Aim of the task: Every line in the records below between the one holding "has width=517, height=369." and the one holding "Expand the All users and devices rule", inclusive, is to be set down exactly; all other lines are to be left out.

+++++

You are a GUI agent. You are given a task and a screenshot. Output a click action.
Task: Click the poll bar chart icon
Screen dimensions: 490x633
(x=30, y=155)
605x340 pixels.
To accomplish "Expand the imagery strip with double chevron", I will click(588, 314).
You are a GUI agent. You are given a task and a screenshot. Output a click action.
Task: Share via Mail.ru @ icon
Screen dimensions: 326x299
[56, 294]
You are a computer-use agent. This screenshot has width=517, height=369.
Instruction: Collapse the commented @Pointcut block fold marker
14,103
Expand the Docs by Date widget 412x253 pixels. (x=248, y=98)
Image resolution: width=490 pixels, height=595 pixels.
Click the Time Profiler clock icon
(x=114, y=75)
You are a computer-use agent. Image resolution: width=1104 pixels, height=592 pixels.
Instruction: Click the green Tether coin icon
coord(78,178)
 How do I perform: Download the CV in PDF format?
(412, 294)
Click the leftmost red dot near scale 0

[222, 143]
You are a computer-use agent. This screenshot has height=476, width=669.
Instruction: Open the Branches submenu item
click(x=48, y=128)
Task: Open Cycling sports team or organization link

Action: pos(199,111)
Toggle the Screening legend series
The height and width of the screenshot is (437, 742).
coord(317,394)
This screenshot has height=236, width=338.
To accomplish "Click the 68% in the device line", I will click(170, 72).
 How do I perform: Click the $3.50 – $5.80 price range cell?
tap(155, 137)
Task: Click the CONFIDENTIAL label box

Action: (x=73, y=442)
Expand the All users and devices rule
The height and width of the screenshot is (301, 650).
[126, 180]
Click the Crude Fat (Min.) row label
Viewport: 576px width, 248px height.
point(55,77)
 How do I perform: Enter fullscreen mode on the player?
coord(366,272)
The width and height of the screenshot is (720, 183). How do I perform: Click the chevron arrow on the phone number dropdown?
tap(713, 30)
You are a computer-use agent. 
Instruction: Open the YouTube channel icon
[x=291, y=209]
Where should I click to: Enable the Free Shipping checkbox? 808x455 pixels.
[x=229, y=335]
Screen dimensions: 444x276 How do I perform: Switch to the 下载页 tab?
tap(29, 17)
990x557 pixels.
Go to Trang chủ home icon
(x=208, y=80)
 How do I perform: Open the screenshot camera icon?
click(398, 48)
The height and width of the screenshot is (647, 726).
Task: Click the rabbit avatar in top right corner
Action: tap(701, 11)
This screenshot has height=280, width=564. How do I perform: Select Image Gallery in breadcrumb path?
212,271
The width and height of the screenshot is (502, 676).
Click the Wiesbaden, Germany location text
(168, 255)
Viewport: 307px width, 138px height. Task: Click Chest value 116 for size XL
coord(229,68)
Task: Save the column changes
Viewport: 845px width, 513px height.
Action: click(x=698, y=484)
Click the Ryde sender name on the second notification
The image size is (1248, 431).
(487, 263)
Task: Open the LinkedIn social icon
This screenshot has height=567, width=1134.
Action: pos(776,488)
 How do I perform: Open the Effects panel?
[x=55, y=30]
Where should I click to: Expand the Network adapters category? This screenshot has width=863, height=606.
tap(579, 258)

+++++

Expected answer:
You are a computer-use agent. This screenshot has width=517, height=369.
Instruction: Collapse the commented @Pointcut block fold marker
14,103
Expand the Docs by Date widget 412x253 pixels. (x=248, y=98)
Image resolution: width=490 pixels, height=595 pixels.
Click the Time Profiler clock icon
(x=114, y=75)
You are a computer-use agent. Image resolution: width=1104 pixels, height=592 pixels.
Instruction: Click the green Tether coin icon
coord(78,178)
 How do I perform: Download the CV in PDF format?
(412, 294)
Click the leftmost red dot near scale 0

[222, 143]
You are a computer-use agent. This screenshot has height=476, width=669.
Instruction: Open the Branches submenu item
click(x=48, y=128)
Task: Open Cycling sports team or organization link

Action: pos(199,111)
Toggle the Screening legend series
The height and width of the screenshot is (437, 742).
coord(317,394)
This screenshot has height=236, width=338.
To accomplish "Click the 68% in the device line", I will click(170, 72).
 How do I perform: Click the $3.50 – $5.80 price range cell?
tap(155, 137)
Task: Click the CONFIDENTIAL label box

Action: (x=73, y=442)
Expand the All users and devices rule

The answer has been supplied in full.